Torchiarolo (BR) – 15 aprile 2026
by Valentina Marra

All’inizio dell’estate 2024, mi ritrovo insieme ad altri amici, Valentina Chionno e Francesco Palermo, a parlare della bellezza della poesia; inizia a nascere tra di noi il desiderio di organizzare degli incontri dedicati a questa forma di espressione.
La nostra idea non nasce semplicemente da una passione comune, ma dal fatto che il nostro paese, Torchiarolo, è molto sensibile alla poesia. Ci sono, infatti, concittadine e concittadini che da tempo scrivono versi e hanno persino ricevuto premi e riconoscimenti. Tra questi, Maria Miglietta, concittadina ultraottantenne, poeta locale e memoria storica del paese, che con le sue rime è riuscita a tramandare la storia torchiarolese e la sua cultura; infatti Maria, la prima che decidiamo di coinvolgere, aderisce da subito con entusiasmo alla nostra proposta.
A questi incontri decidiamo di dare il nome generale di “ronde di poesia”. Il termine “ronda” ha un forte richiamo in tutto il Salento: rimanda alle famose e diffusissime ronde di pizzica, un cerchio spontaneo che si forma sulle nostre piazze dando vita a manifestazioni di gioia, di divertimento, di condivisione attraverso una danza liberatoria. Ed è proprio quel concetto che noi vogliamo riprendere e trasmettere, ma con la poesia.
Il luogo di incontro, quindi, non è un circolo chiuso bensì la piazza. Partecipare è semplice: ciascuno può portare una poesia da leggere e da condividere con gli altri partecipanti, e una sedia. Questa modalità riprende una pratica ormai quasi in disuso dei paesini del sud dove, durante le serate estive, il convicinato si riuniva davanti all’uscio per godere insieme della frescura serale, ciascuno portando la propria sedia e raccontandosi storie e pettegolezzi.
Dall’idea parte il tam-tam sui social che attira sul Piazzale Nautico della marina di Lendinuso, donne e uomini di ogni età, istruzione, professione; anche turisti e persone dai paesi limitrofi. È alla fine dell’estate, però, che avviene qualcosa di inaspettato: la richiesta di proseguire gli incontri anche in paese. Da quasi due anni, quindi, quello che era nato come un semplice passatempo estivo, si è trasformato in un ciclo di incontri, con una versione estiva per animare la nostra marina, “I fiori del mare“, e una primaverile e autunnale in paese, “Una piazza ci vuole” (citando rispettivamente Baudelaire e Pavese).

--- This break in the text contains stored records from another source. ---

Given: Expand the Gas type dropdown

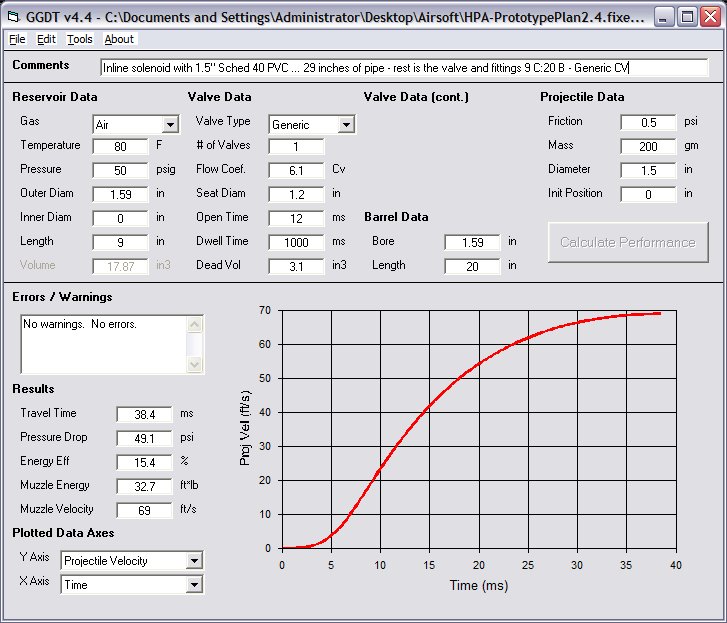Looking at the screenshot, I should pos(170,125).
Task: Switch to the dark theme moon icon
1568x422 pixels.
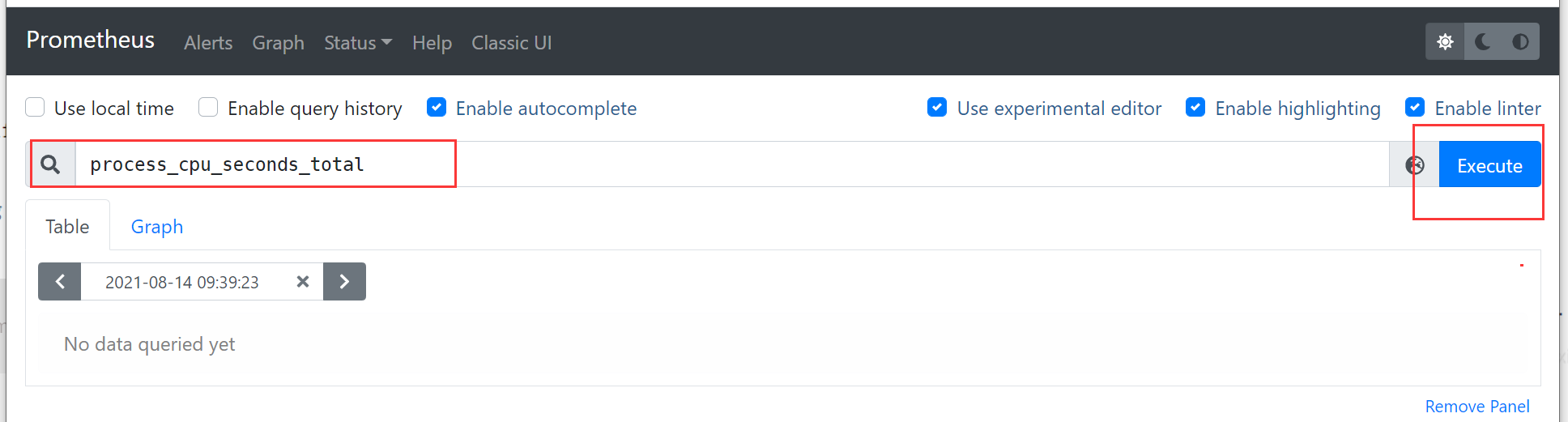Action: pos(1483,42)
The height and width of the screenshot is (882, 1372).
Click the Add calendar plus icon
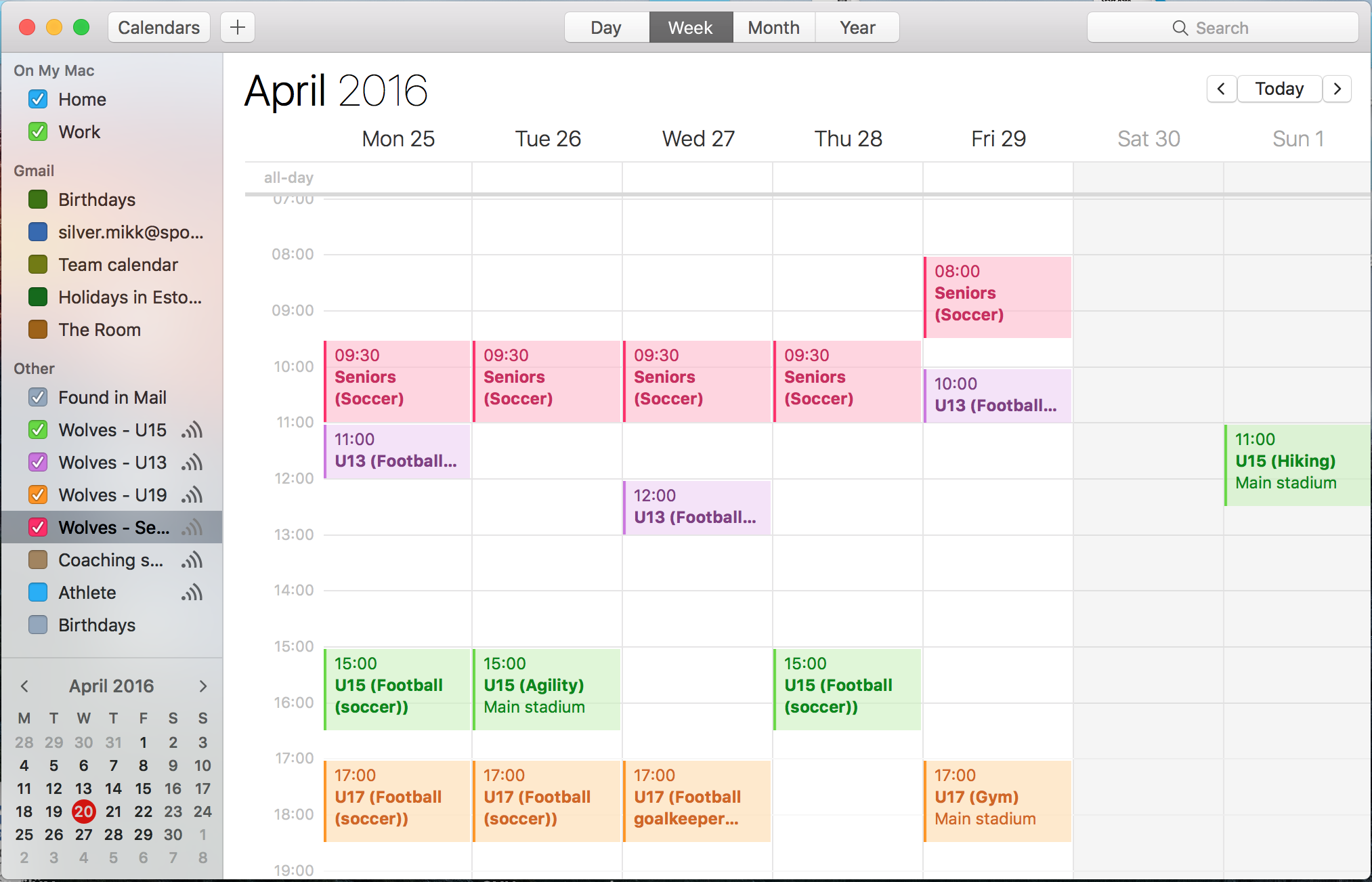(238, 27)
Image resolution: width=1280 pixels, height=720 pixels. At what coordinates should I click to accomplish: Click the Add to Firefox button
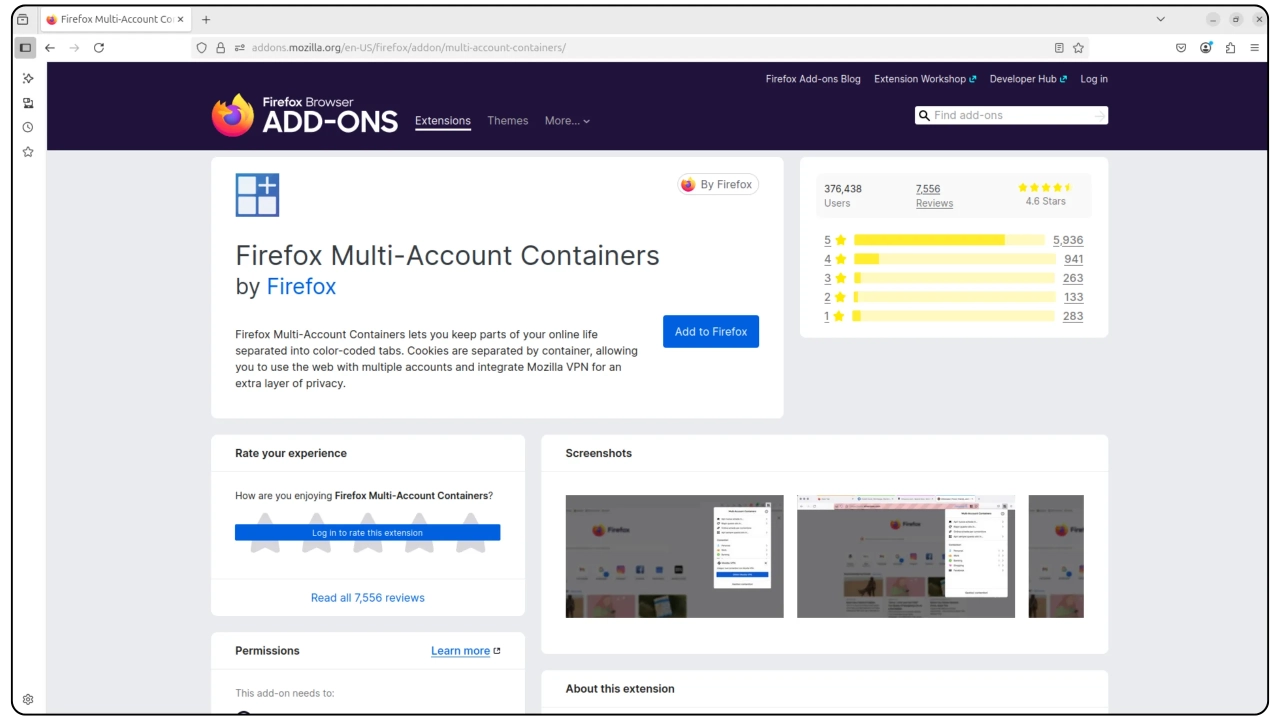pyautogui.click(x=710, y=331)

Incontro dopo incontro, è nata la voglia tra i partecipanti di coinvolgere la comunità oltre il tempo e lo spazio delle ronde. Nella Giornata Mondiale della Poesia e durante la stagione estiva scegliamo delle poesie da affiggere per le vie di Torchiarolo e sul lungomare di Lendinuso. Nella selezione inseriamo sempre opere in lingua straniera come forma di accoglienza verso le comunità straniere presenti sul territorio e verso i turisti che albergano presso la nostra marina.
Non mancano poi le ronde “speciali”, come quella che abbiamo dedicato a Vittorio Bodini. Il noto poeta salentino ha vissuto per un breve periodo nel nostro piccolissimo paese a cui ha dedicato una poesia, “Torchiarolo“, che riporta la data del 30 gennaio 1955; in occasione del 70° anniversario di questi versi abbiamo organizzato una ronda dedicata alla sua opera poetica.
Questo progetto, nato un po’ per caso e ispirato dalla leggerezza della brezza marina, è diventato inaspettatamente un mezzo per realizzare ben altri obiettivi: ritornare ad abitare i luoghi, rivalutare il senso di appartenenza e di comunità, recuperare un tempo collettivo per uscire dall’isolamento e dalla solitudine che ci rende più fragili, stanchi, tristi e incompresi; questo vale sia per le persone anziane rimaste sole perché i loro figli sono emigrati per lavoro, ma anche per tutti noi che forse ricominciamo a sentire la necessità e l’importanza di contatti e relazioni più umane e meno virtuali.
Quando abbiamo ripreso gli incontri in piazza dopo la pausa invernale, ci ha davvero sorpreso sentirci dire da chi non partecipa alle ronde di poesia, “Finalmente siete ritornati! Si sentiva la vostra mancanza”. Potenza inattesa della poesia!